# [Exercise aim]
Return only the lines running from the one that contains "The width and" through the end of the entries, exactly, both ends included. Omit pictures.

────────

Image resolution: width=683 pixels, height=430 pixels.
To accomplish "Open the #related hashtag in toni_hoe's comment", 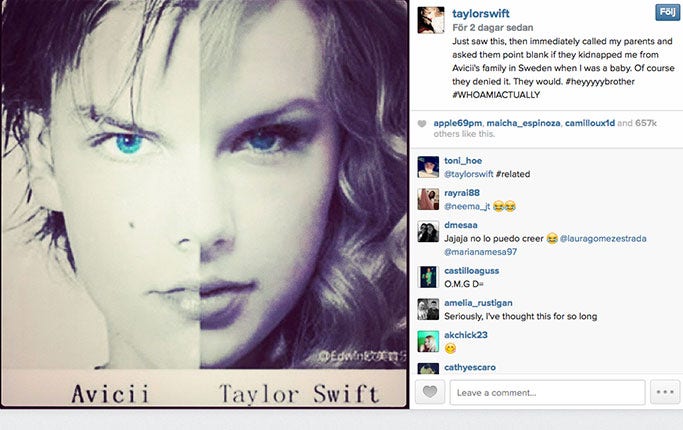I will 513,174.
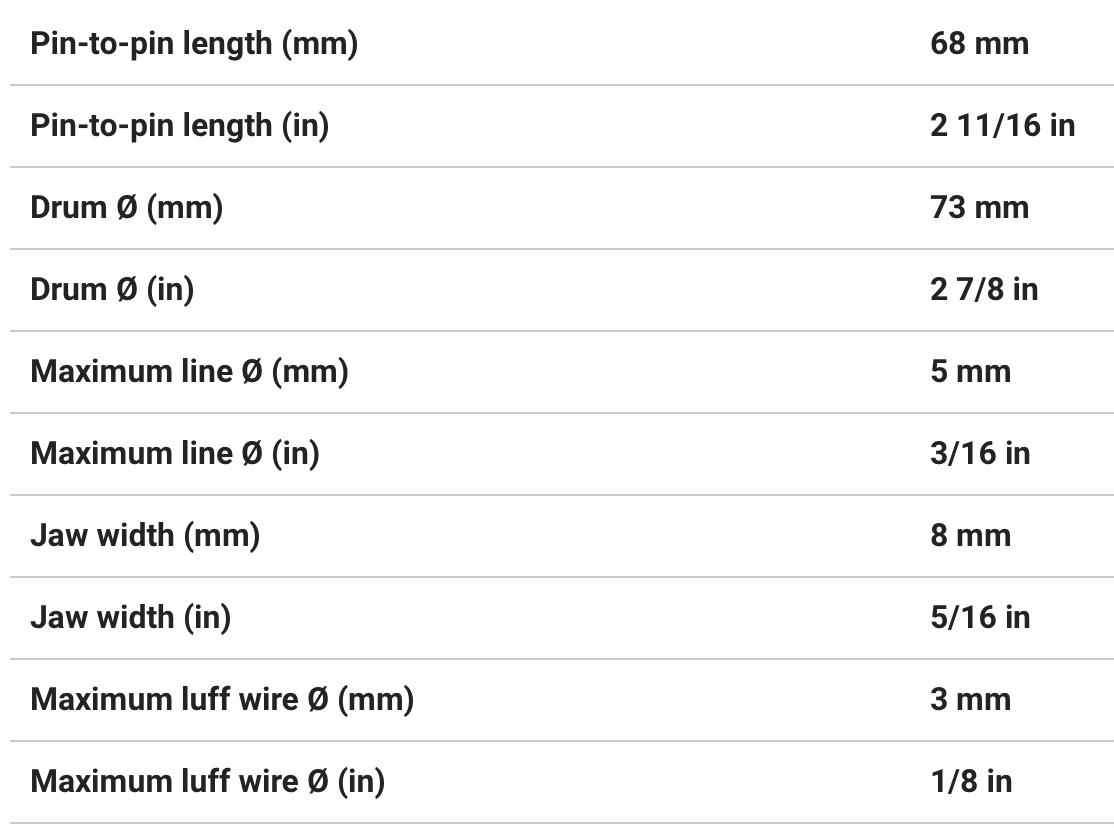Click the "Jaw width (mm)" label
The image size is (1114, 828).
tap(145, 536)
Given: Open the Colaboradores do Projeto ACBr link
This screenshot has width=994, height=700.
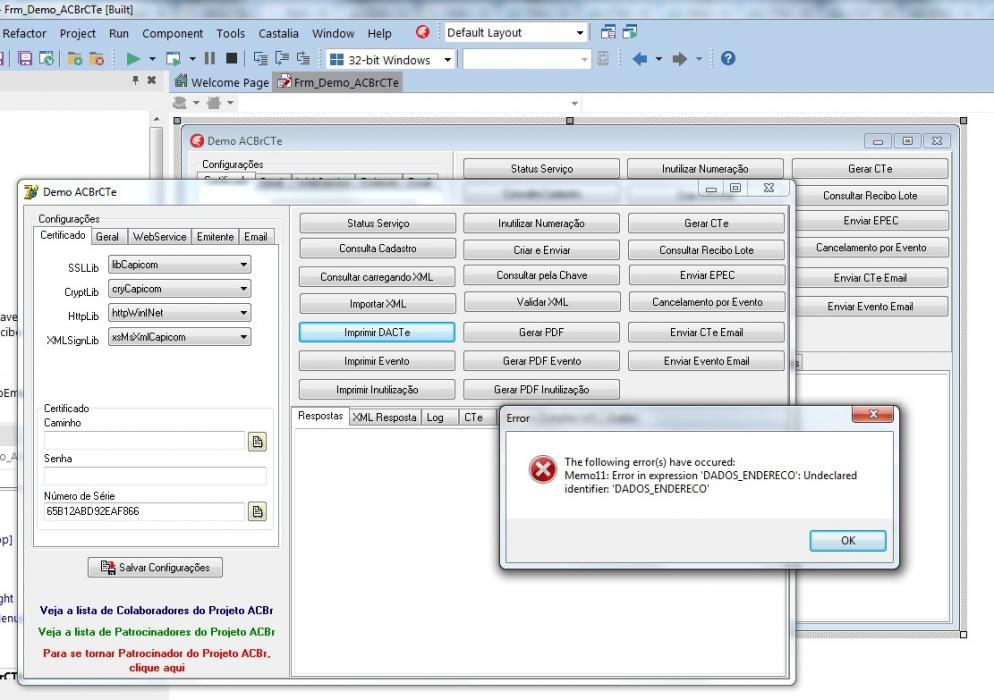Looking at the screenshot, I should tap(156, 610).
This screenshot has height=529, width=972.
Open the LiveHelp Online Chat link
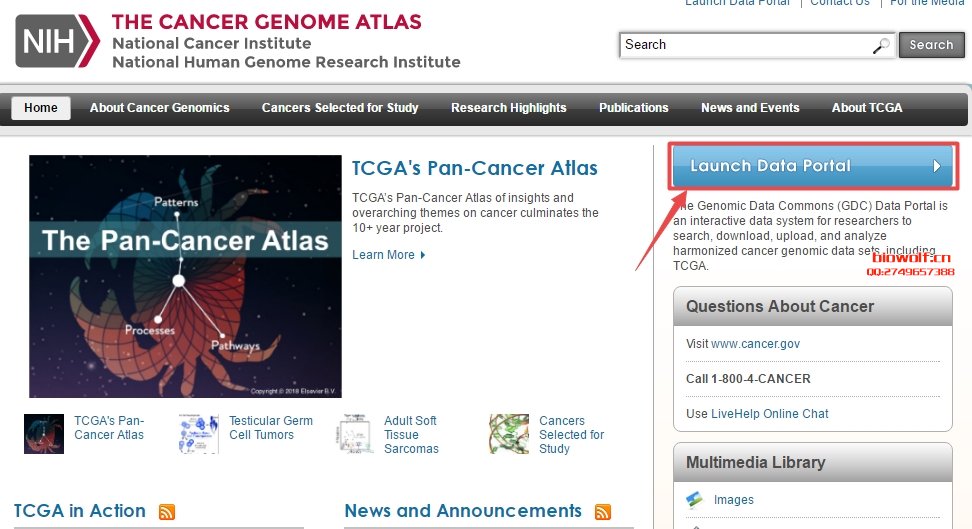pos(769,414)
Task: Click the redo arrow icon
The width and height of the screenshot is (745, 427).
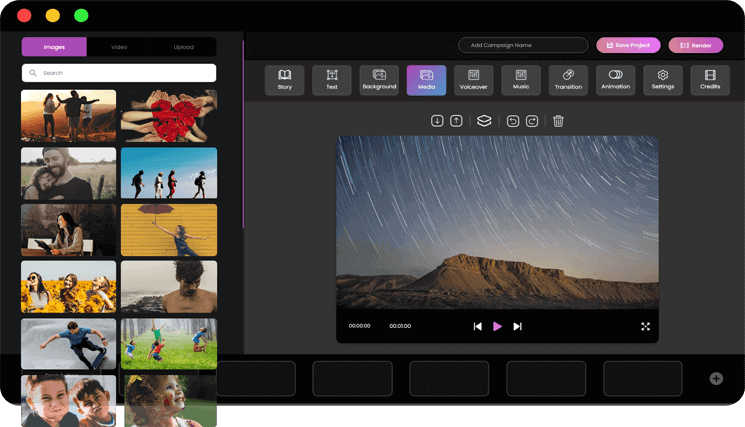Action: point(532,121)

────────

# [Output for this task]
The width and height of the screenshot is (745, 427).
Action: point(532,121)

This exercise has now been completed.